▶ _SELECTED EXTRACT_
Gary, I have not studied enough the week-for-week domination of Rosewall and Laver but I guess they were pretty even on that field. Buchholz wrote that the seedings changed every three weeks (I erroneously had thought every four weeks) and Rosewall must have dominated several of those periods as he succeeded more than Laver in both parts of that tour. But Laver was better in their early NZL tour and played longer( and well) than Rosewall at end-year.
As I said elsewhere, I look at tennis in "periods". The term "era" gets thrown a lot and is confusing. The main three players in mind from the 50s through to the 60s are Gonzales, Hoad/Rosewall, Laver. I remember them as 28, 34, 38, born in those years. Hoad is like some of our modern players who had an amazing peak but a shorter career because of injuries.
Otherwise I see a Gonzales period followed by a Rosewall period followed by a Laver period. Rosewall was in the shadow of Gonzales, and I don't see that he ever got the better of Pancho until Pancho started to fade. I don't mean that he didn't win matches but rather that Gonzales was so dominant, he sort of "sucked the oxygen out of the room". In a modern system he would have dominated points for a number of years, and he would have been the clear #1 I think.
Laver came into his own around 1964. Regardless of his unofficial ranking, I think it was pretty clear in 1964 what was going to happen. But in saying this, again I have to point out that Laver was 26 in 64, and Rosewall was 30 at the end of that year.

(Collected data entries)
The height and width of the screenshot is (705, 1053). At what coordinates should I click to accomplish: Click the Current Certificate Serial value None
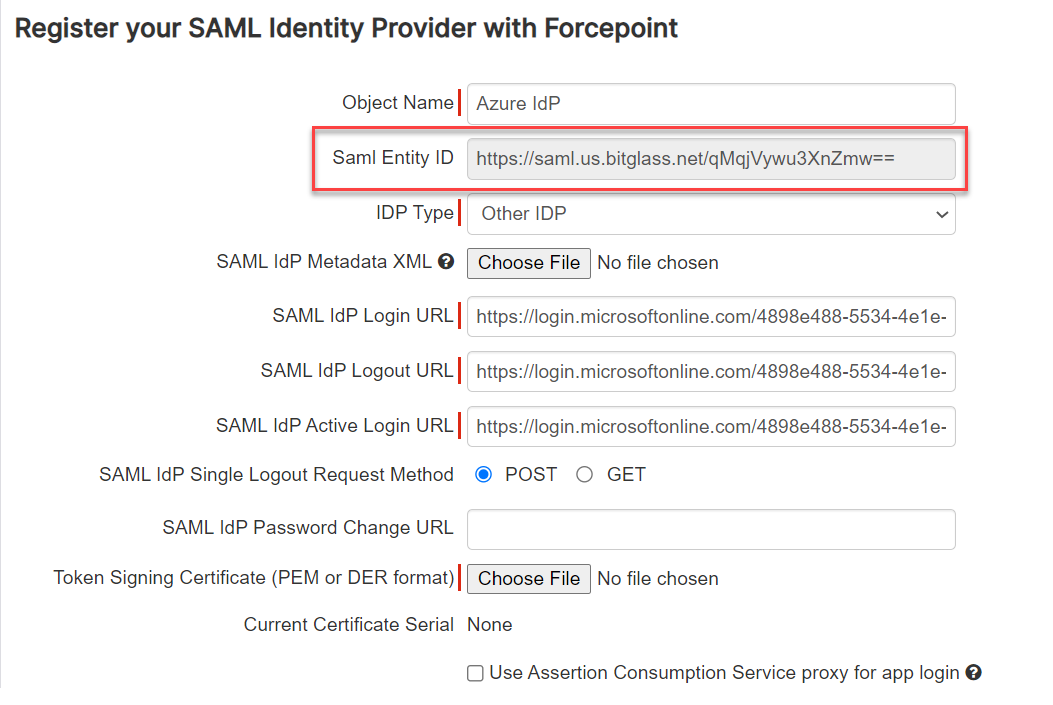(489, 625)
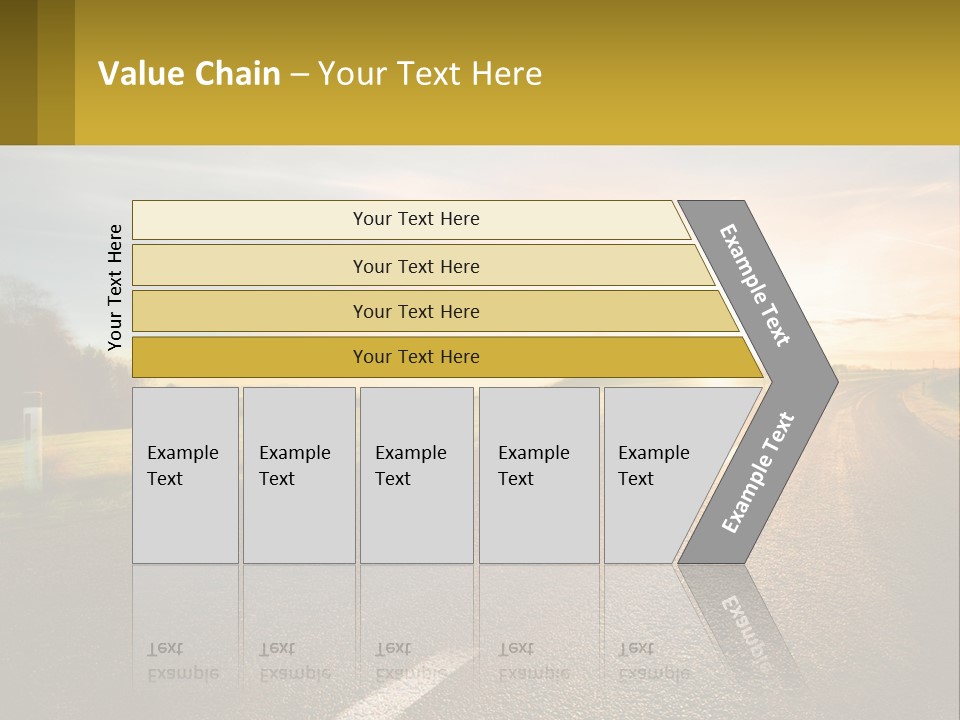The height and width of the screenshot is (720, 960).
Task: Click the "Value Chain" slide title
Action: [x=320, y=74]
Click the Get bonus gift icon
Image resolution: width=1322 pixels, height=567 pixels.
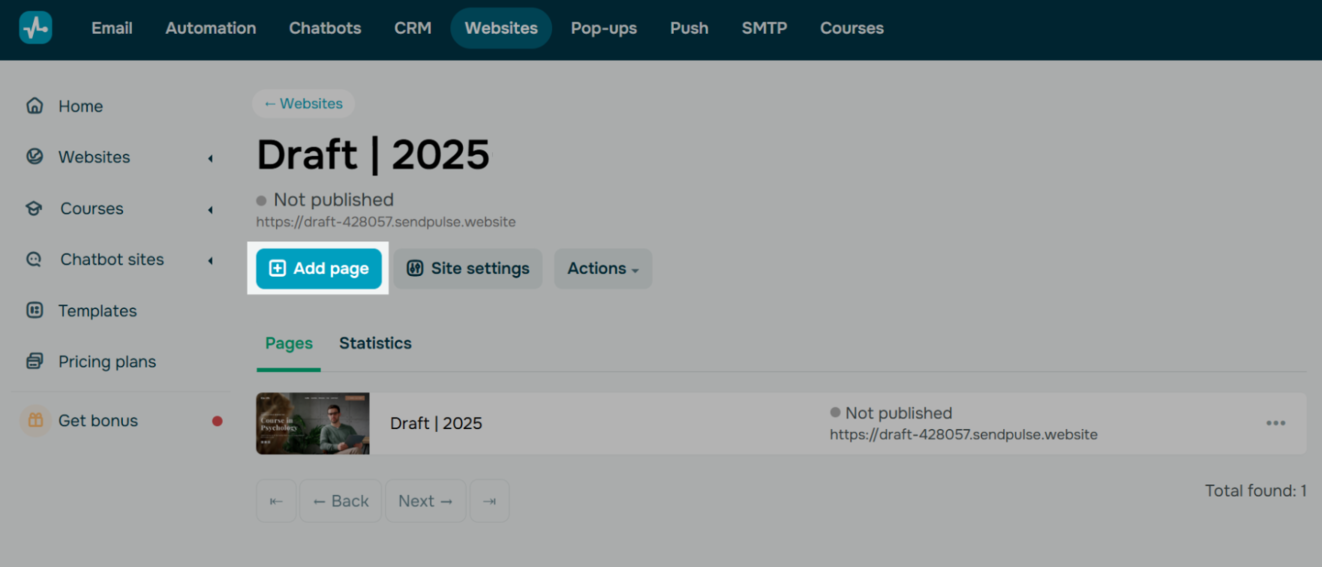(35, 421)
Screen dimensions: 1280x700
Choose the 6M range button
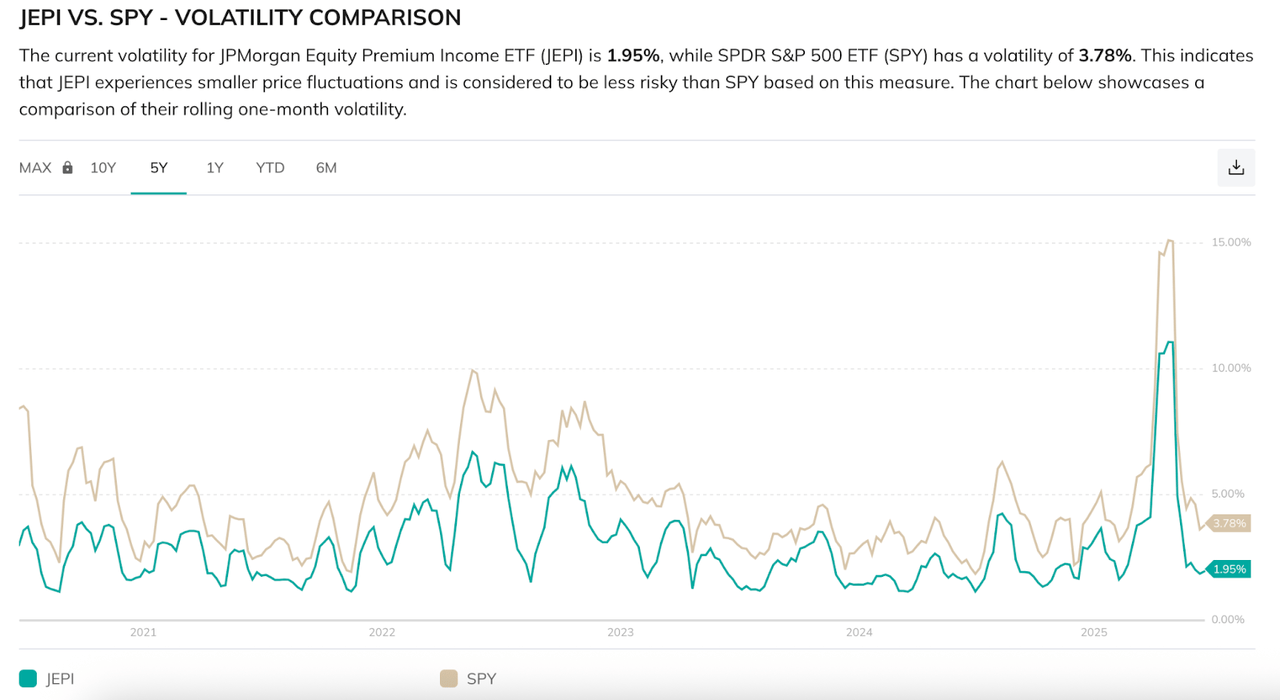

▶ _DIRECTIONS_
- a) In the tennis post, how often did Buchholz write that the seedings changed?
- b) Continue the tennis post about Gonzales, Rosewall and Laver from its final sentence.

▶ _RESULTS BY TASK_
- a) Every three weeks.

- b)
I always try to compare things back then to today. Even with all the advantages players have now with diet, surgery, training, physios, and so on, 30 remains a barrier. Before age 30 in most cases we see players losing a half step. Fed's peak years were shortened because of mono. He may even have had some of that starting in 2007. Regardless, his absolute peak was from around 2003-2006. He still had an amazing 2007 in terms of slams and winning, but his stats were dropping. Then he had a resurgence in 2009, but by 2011, around the age of 30, his total dominance was over.
Now people think Novak will go on winning forever. People are already giving him 18 slams, or more, but some of us have seen cracks this year and think his true peak was in 2011. But he is only 29 right now, just barely.
Just a couple years back people thought Nadal would go on winning RG every year, but we started seeing major cracks in 2014. Nadal is around 30 right now.
So Rosewall's peak years should have been up to around age 27 or 28 at the most. Rosewall turned 28 at the end of 1962. That's important.
Laver's dominance at around age 30-31 in 69 is a very rare thing in tennis and is something that should be more appreciated.